May 2, 1995
Daniel Webster, an orator and statesman who lived from 1782 to 1852, is not to be confused with author Noah Webster who compiled words into dictionaries. Daniel was just as well known for his skill with many words but he ended his life with just one.
It happened in Marshfield, October 24, 1852. Webster’s doctor, a sensitive man named Jeffries, gave him as much medicine as practically possible. Knowing death was near, he chose to be a friend rather than a physician. He picked up an old, well-worn hymn book and began reading one of Webster’s favorite hymns: “There is a fountain filled with blood drawn from Immanuel’s veins. And sinners plunged beneath that flood lose all their guilty stains.”
Jeffries read every stanza. When he got to the last, Webster’s lips were moving too, but no sound came. The doctor read the concluding line: “When this poor lisping, stammering tongue lies silent in the grave, then in a nobler, sweeter song, I’ll sing thy power to save. I’ll sing thy power to save, I’ll sing thy power to save.”
Their eyes met and Webster uttered his final words: “Amen, Amen, Amen!”
This true story reminds me of books: “Foxes’ Book of Martyrs” and a more recent work called “Voices from the Edge of Eternity.” The first describes the heroic deaths of those persecuted for their faith in Christ.

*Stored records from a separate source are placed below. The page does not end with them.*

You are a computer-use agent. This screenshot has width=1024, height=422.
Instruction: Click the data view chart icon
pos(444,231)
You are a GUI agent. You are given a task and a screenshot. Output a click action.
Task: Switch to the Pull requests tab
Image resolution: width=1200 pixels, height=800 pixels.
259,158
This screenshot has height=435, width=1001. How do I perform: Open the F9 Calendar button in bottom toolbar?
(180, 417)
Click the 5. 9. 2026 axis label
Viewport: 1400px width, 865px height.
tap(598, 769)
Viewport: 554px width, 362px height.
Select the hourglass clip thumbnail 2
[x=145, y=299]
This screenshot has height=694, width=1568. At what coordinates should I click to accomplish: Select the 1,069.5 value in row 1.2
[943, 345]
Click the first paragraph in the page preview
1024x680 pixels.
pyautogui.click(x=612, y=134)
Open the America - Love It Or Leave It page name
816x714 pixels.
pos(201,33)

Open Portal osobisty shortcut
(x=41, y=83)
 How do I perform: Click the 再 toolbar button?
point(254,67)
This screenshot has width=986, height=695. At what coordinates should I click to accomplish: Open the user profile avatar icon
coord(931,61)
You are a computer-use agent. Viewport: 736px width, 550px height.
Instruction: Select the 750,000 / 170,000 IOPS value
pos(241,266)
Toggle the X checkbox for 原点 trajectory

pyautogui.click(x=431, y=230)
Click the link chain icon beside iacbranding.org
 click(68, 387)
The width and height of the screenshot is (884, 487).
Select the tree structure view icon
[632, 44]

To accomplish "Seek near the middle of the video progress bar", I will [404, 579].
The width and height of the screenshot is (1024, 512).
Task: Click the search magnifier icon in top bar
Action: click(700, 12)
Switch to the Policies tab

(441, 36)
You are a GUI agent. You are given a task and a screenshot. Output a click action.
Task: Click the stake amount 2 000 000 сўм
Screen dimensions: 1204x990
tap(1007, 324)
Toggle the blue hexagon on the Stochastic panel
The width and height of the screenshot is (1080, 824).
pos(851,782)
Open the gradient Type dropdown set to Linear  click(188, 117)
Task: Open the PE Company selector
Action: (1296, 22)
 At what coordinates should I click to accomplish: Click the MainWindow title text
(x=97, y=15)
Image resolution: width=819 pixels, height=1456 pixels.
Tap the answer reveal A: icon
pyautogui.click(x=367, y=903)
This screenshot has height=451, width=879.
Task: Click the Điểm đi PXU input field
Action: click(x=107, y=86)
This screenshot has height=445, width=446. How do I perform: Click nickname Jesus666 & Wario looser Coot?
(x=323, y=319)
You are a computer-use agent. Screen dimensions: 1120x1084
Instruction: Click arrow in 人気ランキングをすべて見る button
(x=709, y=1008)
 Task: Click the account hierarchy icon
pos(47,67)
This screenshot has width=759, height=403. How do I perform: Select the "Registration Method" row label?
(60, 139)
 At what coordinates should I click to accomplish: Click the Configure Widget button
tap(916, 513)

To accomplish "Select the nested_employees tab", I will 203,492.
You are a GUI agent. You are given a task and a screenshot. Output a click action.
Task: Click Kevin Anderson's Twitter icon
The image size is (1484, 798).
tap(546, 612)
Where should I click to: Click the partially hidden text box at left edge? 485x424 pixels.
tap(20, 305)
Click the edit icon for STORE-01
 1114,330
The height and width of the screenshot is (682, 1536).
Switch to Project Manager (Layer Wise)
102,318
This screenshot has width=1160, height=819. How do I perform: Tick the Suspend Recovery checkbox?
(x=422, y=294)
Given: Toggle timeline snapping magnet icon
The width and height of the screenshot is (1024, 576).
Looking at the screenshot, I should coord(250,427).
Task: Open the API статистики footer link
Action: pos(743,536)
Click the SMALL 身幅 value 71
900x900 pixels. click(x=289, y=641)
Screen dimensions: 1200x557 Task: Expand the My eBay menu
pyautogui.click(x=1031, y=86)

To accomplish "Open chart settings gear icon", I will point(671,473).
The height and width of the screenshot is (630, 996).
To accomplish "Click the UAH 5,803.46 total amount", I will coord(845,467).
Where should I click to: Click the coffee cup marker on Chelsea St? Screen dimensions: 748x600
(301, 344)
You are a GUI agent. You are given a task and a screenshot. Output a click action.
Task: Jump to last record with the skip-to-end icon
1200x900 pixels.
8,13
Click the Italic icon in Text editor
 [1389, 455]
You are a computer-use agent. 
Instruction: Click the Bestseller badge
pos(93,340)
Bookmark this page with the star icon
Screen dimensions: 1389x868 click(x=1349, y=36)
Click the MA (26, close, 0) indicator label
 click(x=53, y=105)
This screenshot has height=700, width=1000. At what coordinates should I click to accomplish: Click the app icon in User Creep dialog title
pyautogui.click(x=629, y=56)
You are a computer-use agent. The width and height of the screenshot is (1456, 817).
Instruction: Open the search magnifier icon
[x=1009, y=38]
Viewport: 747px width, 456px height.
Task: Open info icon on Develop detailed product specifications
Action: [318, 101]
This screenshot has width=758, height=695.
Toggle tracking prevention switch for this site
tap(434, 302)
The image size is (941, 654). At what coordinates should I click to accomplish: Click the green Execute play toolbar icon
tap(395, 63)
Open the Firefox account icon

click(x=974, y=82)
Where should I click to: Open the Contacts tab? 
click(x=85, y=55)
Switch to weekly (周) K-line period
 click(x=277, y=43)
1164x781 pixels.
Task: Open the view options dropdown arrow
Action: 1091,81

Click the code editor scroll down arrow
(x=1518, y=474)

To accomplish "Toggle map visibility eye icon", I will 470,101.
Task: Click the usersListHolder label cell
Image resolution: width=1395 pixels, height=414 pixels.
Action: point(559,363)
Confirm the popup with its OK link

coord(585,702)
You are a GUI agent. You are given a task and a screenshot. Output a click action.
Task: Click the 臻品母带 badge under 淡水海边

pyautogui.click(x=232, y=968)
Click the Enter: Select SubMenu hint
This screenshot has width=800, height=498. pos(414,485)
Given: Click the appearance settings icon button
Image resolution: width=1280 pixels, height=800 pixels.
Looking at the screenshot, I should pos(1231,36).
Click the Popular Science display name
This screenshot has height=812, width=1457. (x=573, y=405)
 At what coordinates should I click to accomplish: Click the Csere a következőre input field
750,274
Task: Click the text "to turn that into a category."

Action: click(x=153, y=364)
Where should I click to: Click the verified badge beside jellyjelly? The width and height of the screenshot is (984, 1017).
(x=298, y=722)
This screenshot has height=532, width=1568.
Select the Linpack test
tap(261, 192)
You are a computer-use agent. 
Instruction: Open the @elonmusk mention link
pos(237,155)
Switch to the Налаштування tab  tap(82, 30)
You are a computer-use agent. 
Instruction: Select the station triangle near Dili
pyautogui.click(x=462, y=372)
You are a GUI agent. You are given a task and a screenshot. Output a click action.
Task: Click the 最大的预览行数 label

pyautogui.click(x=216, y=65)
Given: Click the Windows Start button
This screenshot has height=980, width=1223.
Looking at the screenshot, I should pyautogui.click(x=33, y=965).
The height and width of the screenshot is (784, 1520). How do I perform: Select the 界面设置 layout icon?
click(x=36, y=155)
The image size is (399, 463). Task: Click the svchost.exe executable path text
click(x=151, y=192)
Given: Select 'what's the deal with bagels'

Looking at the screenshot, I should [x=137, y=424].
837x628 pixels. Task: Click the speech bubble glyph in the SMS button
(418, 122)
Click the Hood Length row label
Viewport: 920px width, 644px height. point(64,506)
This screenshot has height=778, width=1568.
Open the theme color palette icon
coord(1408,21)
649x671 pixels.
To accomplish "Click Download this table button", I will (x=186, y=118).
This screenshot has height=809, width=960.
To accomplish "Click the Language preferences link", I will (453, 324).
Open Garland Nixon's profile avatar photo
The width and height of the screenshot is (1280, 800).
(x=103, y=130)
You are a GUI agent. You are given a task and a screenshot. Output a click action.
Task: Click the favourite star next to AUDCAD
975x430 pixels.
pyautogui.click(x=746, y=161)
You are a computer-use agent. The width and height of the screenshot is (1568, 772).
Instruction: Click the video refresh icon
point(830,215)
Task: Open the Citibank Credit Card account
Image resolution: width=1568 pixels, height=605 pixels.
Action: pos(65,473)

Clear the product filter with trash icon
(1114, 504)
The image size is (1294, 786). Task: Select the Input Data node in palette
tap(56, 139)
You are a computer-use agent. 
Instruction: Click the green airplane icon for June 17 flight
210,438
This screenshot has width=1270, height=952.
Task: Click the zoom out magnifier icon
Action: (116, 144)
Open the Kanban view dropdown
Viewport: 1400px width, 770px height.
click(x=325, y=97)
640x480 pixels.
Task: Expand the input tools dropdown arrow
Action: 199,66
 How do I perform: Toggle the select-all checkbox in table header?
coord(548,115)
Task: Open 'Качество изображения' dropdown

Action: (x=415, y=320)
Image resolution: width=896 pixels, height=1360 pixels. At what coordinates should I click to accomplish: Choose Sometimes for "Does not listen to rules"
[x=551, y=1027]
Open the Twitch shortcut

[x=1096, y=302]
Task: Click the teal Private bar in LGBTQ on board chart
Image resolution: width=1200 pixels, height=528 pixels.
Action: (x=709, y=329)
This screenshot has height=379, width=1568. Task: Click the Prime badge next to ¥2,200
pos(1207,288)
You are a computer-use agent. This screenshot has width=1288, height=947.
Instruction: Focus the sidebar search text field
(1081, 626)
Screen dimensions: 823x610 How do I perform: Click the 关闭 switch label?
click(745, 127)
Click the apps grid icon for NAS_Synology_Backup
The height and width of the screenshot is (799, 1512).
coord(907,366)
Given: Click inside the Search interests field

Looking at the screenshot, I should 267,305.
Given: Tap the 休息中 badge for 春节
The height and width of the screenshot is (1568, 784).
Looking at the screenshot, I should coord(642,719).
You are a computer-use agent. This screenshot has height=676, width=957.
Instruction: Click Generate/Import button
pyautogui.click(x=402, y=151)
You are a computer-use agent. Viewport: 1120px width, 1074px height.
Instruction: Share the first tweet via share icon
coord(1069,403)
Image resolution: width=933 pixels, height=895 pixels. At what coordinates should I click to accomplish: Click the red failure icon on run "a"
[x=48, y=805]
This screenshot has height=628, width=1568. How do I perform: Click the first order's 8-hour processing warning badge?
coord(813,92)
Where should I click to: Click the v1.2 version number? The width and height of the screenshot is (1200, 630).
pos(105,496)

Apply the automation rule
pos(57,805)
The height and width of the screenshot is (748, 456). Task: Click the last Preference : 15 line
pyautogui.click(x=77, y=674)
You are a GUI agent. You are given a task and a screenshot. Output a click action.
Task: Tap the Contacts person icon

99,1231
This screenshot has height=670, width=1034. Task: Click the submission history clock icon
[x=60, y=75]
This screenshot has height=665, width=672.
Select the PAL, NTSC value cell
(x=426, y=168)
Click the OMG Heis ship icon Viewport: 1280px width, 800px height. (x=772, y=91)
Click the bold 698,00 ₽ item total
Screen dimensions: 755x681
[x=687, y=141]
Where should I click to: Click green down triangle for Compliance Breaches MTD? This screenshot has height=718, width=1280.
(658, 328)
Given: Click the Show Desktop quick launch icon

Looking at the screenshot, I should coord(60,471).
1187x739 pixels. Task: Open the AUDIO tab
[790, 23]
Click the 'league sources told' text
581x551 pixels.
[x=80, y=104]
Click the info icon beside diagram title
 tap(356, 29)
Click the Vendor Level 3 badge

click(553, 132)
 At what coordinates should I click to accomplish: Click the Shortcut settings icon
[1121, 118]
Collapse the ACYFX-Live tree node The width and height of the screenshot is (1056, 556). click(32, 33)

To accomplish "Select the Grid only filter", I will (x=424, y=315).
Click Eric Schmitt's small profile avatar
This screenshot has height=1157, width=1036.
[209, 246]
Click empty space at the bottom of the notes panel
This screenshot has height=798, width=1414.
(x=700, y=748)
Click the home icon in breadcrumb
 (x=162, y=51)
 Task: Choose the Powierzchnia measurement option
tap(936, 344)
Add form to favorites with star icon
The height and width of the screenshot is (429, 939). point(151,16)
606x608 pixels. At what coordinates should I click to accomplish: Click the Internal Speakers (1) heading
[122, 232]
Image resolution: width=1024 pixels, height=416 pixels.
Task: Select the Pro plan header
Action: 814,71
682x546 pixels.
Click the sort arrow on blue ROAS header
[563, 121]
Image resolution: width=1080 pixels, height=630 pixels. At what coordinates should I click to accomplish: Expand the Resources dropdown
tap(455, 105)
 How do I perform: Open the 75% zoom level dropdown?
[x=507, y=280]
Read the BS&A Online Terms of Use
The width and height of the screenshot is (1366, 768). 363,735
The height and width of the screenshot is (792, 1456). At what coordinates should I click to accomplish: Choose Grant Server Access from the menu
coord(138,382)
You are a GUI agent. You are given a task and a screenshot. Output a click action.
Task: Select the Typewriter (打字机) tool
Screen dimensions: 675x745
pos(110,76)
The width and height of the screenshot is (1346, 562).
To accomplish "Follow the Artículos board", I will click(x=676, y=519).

Some of them signaled without words to onlookers that their great God was not allowing them to feel pain during the torture they were receiving. For others, their last words were descriptions of their first glimpses of heaven.
The second book is by a modern doctor. During his career, some of his patients lost their vital signs yet were revived. Many of them described similar “near-death” visions of a tunnel of light and family and friends welcoming them into a beautiful place.
He also tells of others in the same situation but with a far different story. When they slipped toward death, they screamed in fear and horror at what they saw. Descriptions included flames, darkness and horrible creatures.
The doctor noted that the group who claimed to see wonderful things remembered what they saw and could tell others about it. Their experience also eased their fear of death. However, those who were terrified by a vision of darkness and fire quickly forgot what they saw and were quite unable to repeat it to anyone.
The validity of such stories is debatable. Were these “visions” the result of preconditioning? Did these people in fact die? Rather than form an understanding of what happens when we die from them, better information comes from the one person who truly did die, was buried, and then came back to life.
Hundreds of years before His death, a psalmist wrote: “Therefore my heart is glad and my tongue rejoices; my body also will rest secure, because you will not abandon me to the grave, nor will you let your Holy One see decay.”
The psalmist did die but the New Testament explains: “He was a prophet and knew that God had promised him on oath that he would place one of his descendants on his throne. Seeing what was ahead, he spoke of the resurrection of the Christ, that He was not abandoned to the grave, nor did His body see decay. God has raised this Jesus to life, and we are all witnesses of the fact.”
Near-death visions strengthen those who have them, but the reality of Christ’s death and resurrection gives a greater victory to all who believe in Him. Because He died and rose, we too can conquer death and, without fear of flames or torment, look forward to glory.